TheBanyanTree: I'm not cut out to be a boss
Monique Young
monique.ybs at verizon.net
Tue Mar 20 17:10:35 PDT 2007
So I have an employee. Her name is Sharon. She works for me
part-time, and she works for another client of mine part-time. She used to
work for me full time at the company I used to work at, until I got fed up
and quit, and then they laid her off because they're having a serious cash
flow problem. But we won't go into that.
Some days, like today, I have Sharon go to a client's office, and I
stay home. I like staying home. I find it a very conducive way to pass the
time. Sometimes I have to go in to the office, but since I can dial in
remotely and I only work for them 15 hours a week, this works even better.
Anyway, so Sharon goes in to the office and sees what's going on, and what
needs to be done, and as she comes across issues and things that need doing
she'll IM me to ask me what to do, or if I want something. I've already been
in remotely and reconciled the accounts and I see it's not looking pretty,
but that's neither here nor there. Sharon works without supervision, which
is how I like it.
We IM back and forth, get a few problems solved, a few invoices
done, and then Sharon says, "I've decided to sit on the beach today, would
you like to join me in sipping a fruity drink and getting some sun?"

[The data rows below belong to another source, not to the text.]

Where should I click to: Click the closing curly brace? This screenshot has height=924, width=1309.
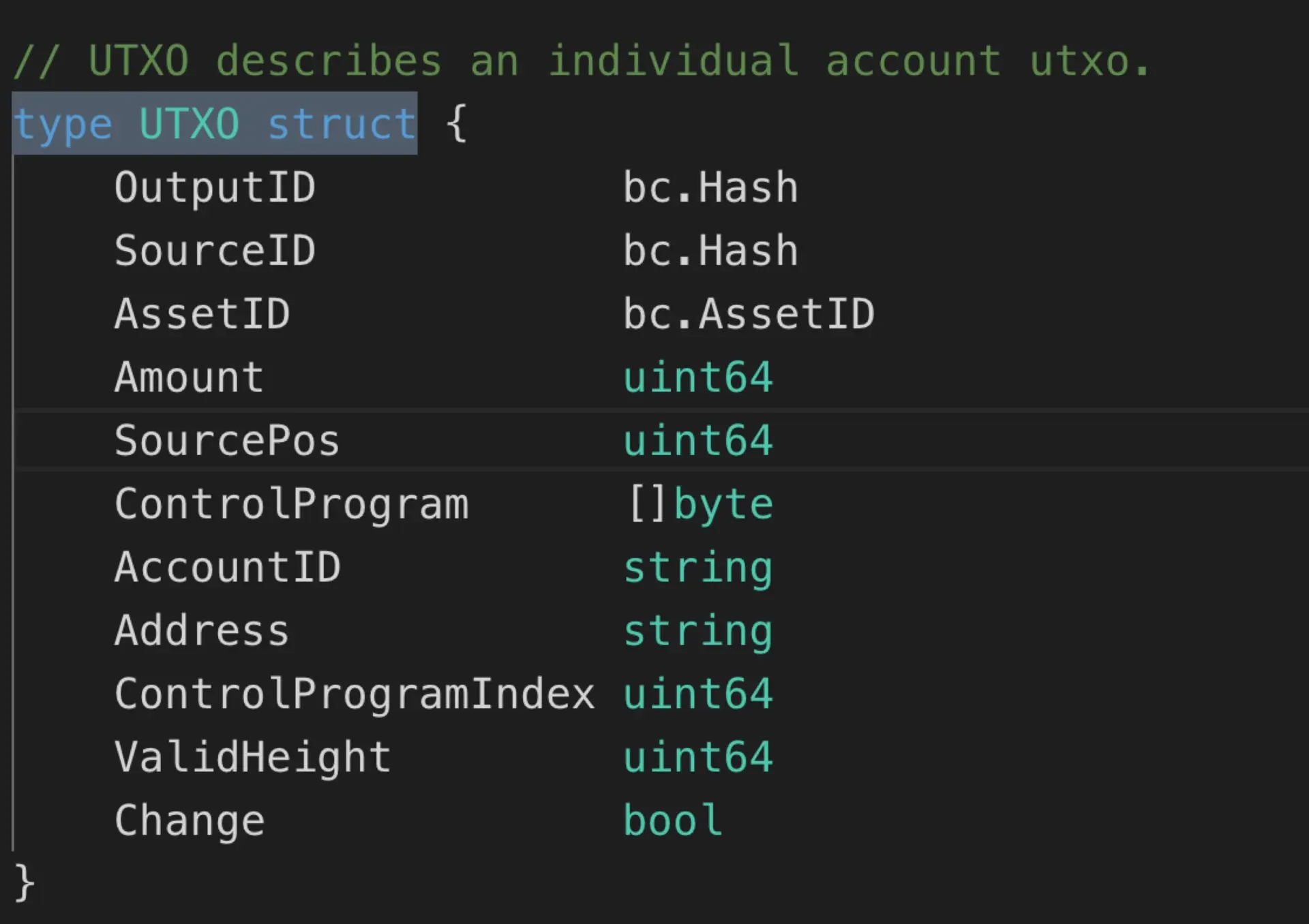[x=24, y=883]
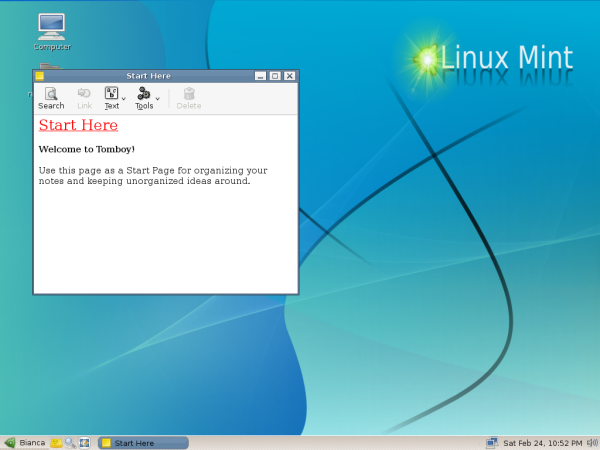Open the Bianca Mint menu
The width and height of the screenshot is (600, 450).
[25, 442]
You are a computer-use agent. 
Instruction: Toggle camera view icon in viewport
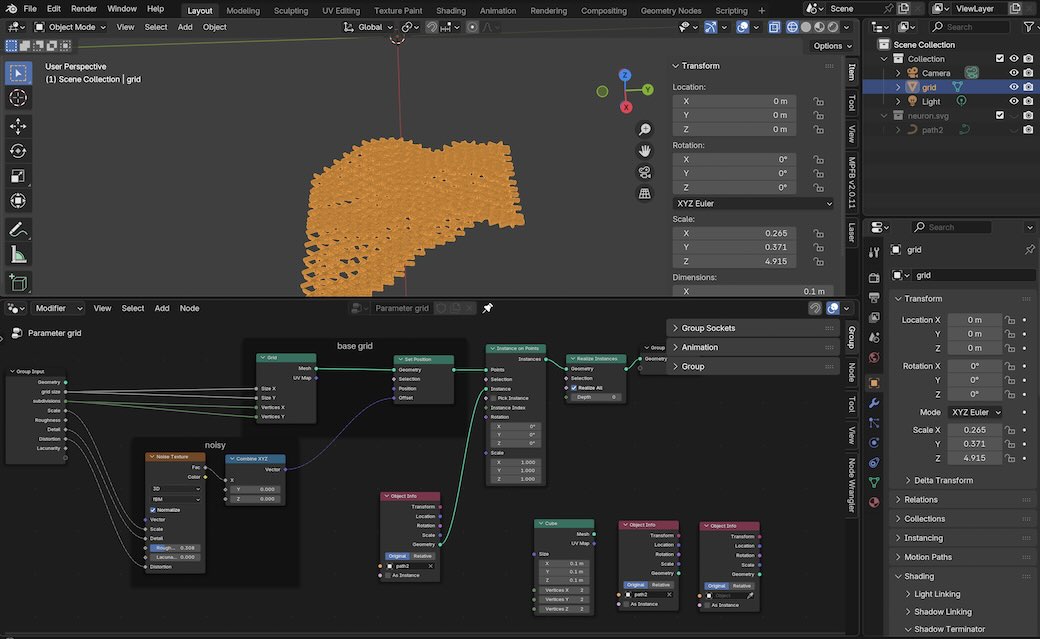click(645, 172)
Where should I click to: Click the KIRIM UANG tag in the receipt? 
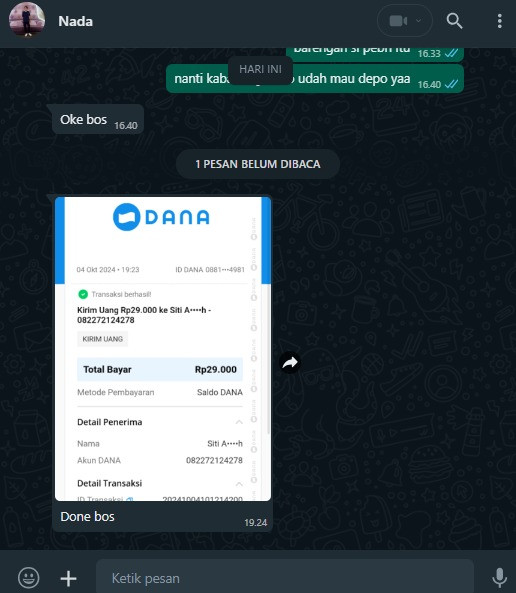click(x=103, y=339)
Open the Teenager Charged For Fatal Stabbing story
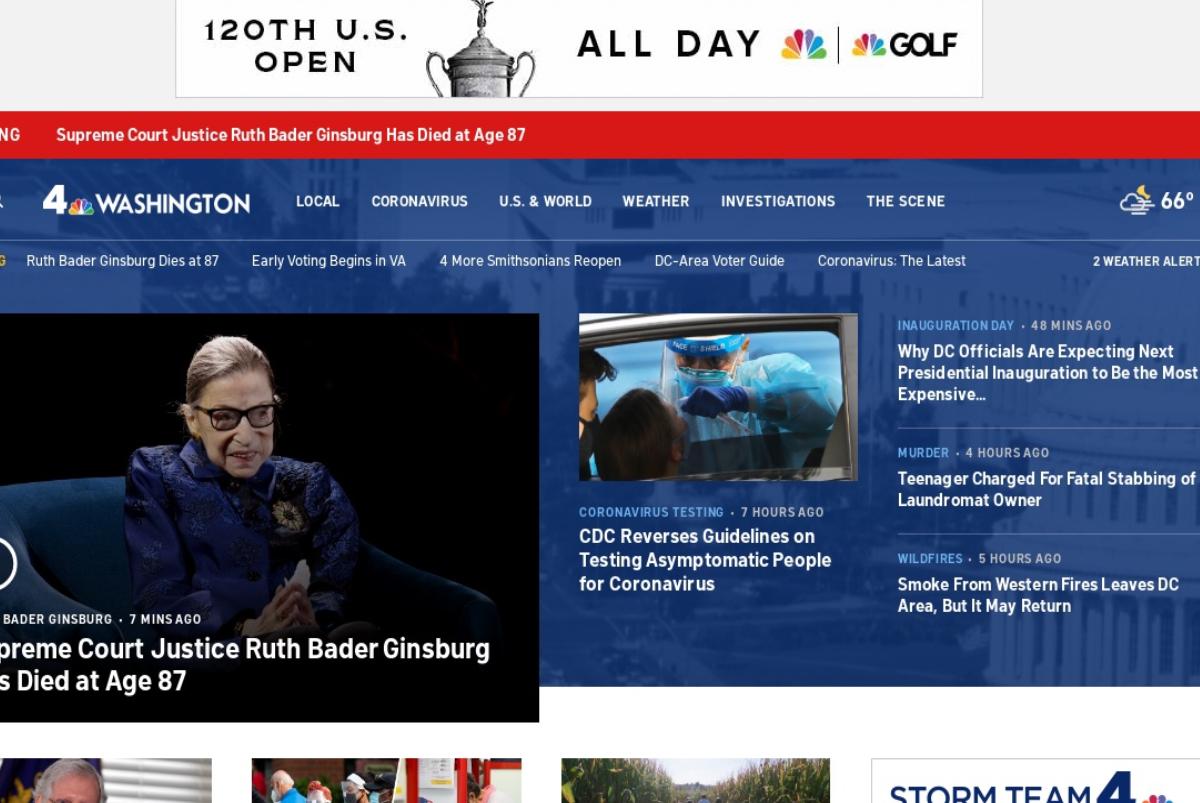Viewport: 1200px width, 803px height. (x=1046, y=489)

Of course this sounds fabulous to me. I am certainly not opposed to
such an activity, especially after the day I've had. So I say that would be
lovely.
Then a thought occurs to me, and I must ask: "By the way, are you
billing me for the time you're sitting on the beach enjoying yourself?"
I do have to admit, my ability to pick employees is excellent, and I
always pick honest ones. Her reply: "Uhm, yes."
My reply? "Employees. Can't shoot them . . . "
I'd like a cadre of employees to just boss around, and have them do
this or that or the other thing, preferably in that order, but in any order
they'd like, if that's what it takes, but when it comes right down to it,
I'd rather send them home to sit on the beach and enjoy the sun while they
can. There certainly isn't that much of it that we can afford to squander
it, and certainly not today, when the sky has been pulsing intermittently
with wet stuff, an ongoing leaky faucet, and since I'm of the opinion that
many of us (not me, but many of us) spend far too much time working as it
is, it seems to me that work is not all it's cracked up to be. It pays for
things, and sometimes, for those who have either chosen wisely or gotten
lucky, it can even be, well, a good way to pass the time, but let's face it
-- many of us work to live, not live to work. And so it'd be with my
employees. "Go ahead. Take some time. Take all you need. The work, if that's
what it is, will still be there when we get to it."
It's been my experience, after more than a few years of working,
that the work is always there the next day, and there won't be the problem
of running out of it. "Get to it while you can! For tomorrow that in basket
may be empty!" is not a cry that I've ever heard. So I say, to all
employees, just take some time. Sit on the beach, have something cool and
refreshing to drink, alcoholic or not, it doesn't matter, and when we feel
more up to it, let's do some more work.
Just don't put it on your time card.